__Task objective__.
Below are the entries. Transcribe exactly the lines from the one with "Where should I click to: Click the crossed-tools" through the one with "Task: Print report", ends included, and leave out all others.
START Information given
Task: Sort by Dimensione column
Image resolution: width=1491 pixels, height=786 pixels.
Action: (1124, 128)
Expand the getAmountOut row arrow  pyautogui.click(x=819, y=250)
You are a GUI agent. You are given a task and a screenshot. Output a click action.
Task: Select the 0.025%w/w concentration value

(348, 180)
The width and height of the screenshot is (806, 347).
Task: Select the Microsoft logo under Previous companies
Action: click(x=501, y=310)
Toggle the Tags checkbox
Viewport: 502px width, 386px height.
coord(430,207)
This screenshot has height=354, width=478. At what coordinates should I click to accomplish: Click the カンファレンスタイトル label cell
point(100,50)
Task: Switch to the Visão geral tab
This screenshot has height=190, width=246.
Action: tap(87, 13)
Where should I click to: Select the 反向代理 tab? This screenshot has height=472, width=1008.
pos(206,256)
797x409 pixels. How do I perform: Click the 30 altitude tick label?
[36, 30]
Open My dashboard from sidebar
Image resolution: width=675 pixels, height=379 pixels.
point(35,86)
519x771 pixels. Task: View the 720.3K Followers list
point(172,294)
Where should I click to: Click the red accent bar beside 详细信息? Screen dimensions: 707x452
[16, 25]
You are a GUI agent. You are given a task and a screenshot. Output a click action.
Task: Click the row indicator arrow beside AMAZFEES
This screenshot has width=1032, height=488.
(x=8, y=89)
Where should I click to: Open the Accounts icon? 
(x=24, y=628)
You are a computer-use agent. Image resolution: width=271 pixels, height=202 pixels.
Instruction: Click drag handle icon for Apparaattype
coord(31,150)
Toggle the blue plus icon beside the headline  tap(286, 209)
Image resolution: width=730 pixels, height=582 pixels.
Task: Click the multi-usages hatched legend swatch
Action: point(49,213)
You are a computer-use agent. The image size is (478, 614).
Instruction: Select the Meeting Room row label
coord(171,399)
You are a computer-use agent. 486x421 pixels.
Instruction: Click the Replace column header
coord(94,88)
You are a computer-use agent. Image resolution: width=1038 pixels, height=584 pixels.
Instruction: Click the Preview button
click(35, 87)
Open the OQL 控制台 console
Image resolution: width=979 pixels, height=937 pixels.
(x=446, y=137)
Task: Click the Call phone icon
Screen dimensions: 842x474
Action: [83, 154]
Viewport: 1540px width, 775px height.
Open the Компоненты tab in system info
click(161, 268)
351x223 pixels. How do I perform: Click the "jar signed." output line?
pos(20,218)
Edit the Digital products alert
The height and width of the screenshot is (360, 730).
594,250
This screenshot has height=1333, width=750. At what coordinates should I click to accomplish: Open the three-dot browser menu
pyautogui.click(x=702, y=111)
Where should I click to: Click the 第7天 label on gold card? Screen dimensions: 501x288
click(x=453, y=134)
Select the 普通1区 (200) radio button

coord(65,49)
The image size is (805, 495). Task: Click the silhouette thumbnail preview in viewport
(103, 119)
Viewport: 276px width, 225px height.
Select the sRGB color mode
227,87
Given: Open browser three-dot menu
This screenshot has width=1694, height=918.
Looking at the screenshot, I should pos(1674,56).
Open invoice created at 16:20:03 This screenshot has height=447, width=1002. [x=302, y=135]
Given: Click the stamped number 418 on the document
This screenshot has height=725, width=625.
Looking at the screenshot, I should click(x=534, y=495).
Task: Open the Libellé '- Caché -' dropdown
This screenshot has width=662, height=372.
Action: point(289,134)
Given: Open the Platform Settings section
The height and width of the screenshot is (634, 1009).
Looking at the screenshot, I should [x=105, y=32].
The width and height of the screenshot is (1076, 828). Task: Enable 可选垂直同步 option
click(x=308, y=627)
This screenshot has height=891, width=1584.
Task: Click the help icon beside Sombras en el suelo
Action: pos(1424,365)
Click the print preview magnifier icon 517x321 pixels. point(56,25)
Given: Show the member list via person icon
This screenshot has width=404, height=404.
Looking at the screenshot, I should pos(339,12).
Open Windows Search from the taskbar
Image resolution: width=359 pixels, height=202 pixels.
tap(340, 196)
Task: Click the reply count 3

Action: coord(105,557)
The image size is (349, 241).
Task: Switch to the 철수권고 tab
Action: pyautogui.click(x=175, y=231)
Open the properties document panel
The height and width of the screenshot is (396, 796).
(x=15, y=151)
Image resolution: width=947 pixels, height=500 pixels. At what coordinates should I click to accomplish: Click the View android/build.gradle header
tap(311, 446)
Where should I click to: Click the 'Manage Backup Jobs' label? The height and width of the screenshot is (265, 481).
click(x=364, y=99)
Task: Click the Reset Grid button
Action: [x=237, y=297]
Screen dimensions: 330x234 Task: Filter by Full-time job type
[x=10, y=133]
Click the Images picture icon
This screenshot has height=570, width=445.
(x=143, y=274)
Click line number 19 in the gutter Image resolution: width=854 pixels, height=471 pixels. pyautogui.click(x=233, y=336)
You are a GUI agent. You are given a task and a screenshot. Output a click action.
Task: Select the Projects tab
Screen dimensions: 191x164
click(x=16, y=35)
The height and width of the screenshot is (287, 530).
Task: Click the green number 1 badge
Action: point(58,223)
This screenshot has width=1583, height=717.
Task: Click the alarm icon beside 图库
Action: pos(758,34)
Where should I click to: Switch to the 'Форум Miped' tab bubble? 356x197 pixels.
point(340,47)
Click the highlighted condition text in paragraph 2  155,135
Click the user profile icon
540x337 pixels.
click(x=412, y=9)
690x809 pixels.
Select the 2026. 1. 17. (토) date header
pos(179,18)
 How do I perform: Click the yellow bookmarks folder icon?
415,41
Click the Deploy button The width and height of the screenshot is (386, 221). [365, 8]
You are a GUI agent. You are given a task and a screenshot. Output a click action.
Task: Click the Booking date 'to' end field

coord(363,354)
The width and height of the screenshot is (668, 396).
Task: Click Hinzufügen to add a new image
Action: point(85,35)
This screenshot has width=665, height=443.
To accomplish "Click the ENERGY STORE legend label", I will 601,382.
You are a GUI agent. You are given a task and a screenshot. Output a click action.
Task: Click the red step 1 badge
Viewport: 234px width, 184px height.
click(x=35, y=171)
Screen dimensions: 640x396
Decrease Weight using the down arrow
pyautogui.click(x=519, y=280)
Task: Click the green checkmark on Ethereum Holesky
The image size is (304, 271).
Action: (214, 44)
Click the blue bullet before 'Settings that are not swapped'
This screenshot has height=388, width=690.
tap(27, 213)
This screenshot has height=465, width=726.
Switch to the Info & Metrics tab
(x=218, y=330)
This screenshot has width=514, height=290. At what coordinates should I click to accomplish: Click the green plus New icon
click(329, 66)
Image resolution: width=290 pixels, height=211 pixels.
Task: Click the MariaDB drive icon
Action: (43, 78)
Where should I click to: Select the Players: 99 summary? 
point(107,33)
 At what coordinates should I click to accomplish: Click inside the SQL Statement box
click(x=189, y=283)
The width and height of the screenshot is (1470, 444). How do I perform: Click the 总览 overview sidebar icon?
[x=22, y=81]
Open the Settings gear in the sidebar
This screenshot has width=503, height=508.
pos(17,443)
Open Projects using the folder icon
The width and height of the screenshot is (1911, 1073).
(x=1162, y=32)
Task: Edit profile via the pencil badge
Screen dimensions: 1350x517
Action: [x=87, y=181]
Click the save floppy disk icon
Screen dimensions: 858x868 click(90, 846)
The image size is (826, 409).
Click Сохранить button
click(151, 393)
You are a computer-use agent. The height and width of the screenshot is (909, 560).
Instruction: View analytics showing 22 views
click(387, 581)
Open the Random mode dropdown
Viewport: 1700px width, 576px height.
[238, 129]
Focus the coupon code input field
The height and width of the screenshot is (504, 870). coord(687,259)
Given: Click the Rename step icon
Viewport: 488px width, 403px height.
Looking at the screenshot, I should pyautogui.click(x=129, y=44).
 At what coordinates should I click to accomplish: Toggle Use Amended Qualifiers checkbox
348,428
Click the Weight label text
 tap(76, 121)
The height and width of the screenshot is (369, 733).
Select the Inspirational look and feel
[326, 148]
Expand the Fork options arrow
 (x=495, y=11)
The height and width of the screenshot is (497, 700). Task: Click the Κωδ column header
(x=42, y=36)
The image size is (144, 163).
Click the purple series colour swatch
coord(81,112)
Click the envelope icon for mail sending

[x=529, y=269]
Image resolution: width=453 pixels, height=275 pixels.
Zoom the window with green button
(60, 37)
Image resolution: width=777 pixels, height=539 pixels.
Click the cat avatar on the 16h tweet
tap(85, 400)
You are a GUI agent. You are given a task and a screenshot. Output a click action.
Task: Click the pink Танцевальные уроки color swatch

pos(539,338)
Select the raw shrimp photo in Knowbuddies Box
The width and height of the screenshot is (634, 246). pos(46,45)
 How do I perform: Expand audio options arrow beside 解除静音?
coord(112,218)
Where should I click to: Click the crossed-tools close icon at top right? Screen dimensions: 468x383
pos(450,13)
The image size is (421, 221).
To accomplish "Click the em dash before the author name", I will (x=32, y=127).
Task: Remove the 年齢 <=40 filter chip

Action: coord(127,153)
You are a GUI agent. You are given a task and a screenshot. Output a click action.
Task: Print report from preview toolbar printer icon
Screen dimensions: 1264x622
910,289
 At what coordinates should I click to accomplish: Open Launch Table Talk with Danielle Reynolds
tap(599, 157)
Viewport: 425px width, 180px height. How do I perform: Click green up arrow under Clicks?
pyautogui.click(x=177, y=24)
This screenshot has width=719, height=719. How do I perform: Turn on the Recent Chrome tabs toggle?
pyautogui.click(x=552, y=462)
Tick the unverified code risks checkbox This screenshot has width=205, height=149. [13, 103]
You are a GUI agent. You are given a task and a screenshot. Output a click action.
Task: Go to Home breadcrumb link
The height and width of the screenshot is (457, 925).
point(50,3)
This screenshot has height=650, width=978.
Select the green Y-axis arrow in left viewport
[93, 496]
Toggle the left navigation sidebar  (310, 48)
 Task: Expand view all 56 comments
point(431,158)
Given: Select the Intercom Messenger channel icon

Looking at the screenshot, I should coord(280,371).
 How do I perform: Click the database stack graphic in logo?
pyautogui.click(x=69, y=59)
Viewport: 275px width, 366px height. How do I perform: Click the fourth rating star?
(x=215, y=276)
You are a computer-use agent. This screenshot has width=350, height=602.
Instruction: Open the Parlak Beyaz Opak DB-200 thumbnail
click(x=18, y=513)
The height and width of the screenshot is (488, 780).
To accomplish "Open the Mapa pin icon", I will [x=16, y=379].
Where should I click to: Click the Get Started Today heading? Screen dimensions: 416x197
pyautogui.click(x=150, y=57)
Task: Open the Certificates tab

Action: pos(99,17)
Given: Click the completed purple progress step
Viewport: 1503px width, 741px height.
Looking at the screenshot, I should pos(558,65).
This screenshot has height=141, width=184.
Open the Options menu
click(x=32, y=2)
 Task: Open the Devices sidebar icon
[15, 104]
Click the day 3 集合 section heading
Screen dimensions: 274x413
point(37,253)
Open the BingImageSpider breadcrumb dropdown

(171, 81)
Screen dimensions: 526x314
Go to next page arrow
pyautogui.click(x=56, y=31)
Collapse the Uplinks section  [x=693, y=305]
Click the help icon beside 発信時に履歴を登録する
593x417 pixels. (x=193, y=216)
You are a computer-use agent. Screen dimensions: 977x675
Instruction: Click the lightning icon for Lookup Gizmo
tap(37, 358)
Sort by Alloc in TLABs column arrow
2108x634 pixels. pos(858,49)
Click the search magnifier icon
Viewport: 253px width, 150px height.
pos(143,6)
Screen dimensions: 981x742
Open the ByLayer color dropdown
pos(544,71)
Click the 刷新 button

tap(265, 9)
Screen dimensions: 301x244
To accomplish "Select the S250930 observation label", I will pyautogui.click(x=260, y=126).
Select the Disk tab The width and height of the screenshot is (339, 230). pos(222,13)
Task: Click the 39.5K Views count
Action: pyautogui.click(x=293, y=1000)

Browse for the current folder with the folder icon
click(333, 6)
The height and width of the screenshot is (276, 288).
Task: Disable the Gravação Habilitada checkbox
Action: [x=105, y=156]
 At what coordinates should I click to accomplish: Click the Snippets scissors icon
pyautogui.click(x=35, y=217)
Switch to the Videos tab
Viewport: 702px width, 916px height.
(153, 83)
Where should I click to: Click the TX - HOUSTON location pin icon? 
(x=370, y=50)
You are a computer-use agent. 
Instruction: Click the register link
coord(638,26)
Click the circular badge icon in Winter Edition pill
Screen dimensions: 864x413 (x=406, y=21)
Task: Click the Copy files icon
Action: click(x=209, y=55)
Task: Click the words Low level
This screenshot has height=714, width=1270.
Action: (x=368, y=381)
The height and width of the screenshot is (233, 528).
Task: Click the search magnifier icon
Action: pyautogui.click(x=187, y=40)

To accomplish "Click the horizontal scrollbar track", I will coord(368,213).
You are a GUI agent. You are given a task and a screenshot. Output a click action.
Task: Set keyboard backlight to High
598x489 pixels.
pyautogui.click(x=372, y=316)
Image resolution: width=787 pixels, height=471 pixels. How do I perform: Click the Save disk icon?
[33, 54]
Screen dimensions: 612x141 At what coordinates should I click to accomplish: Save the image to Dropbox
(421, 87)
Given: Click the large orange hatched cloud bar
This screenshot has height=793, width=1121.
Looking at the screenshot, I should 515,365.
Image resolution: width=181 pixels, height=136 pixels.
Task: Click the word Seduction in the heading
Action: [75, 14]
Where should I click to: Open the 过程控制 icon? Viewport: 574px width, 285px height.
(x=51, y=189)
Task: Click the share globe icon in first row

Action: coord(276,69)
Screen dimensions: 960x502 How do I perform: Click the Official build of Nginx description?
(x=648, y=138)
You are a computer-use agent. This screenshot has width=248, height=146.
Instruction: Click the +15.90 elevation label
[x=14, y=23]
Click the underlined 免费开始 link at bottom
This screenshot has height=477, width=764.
END Information given
__Answer box__.
Where should I click to: Click the crossed-tools close icon at top right? Screen dimensions: 468x383
pos(450,13)
The image size is (421, 221).
To accomplish "Click the em dash before the author name", I will (x=32, y=127).
Task: Remove the 年齢 <=40 filter chip

Action: coord(127,153)
You are a GUI agent. You are given a task and a screenshot. Output a click action.
Task: Print report from preview toolbar printer icon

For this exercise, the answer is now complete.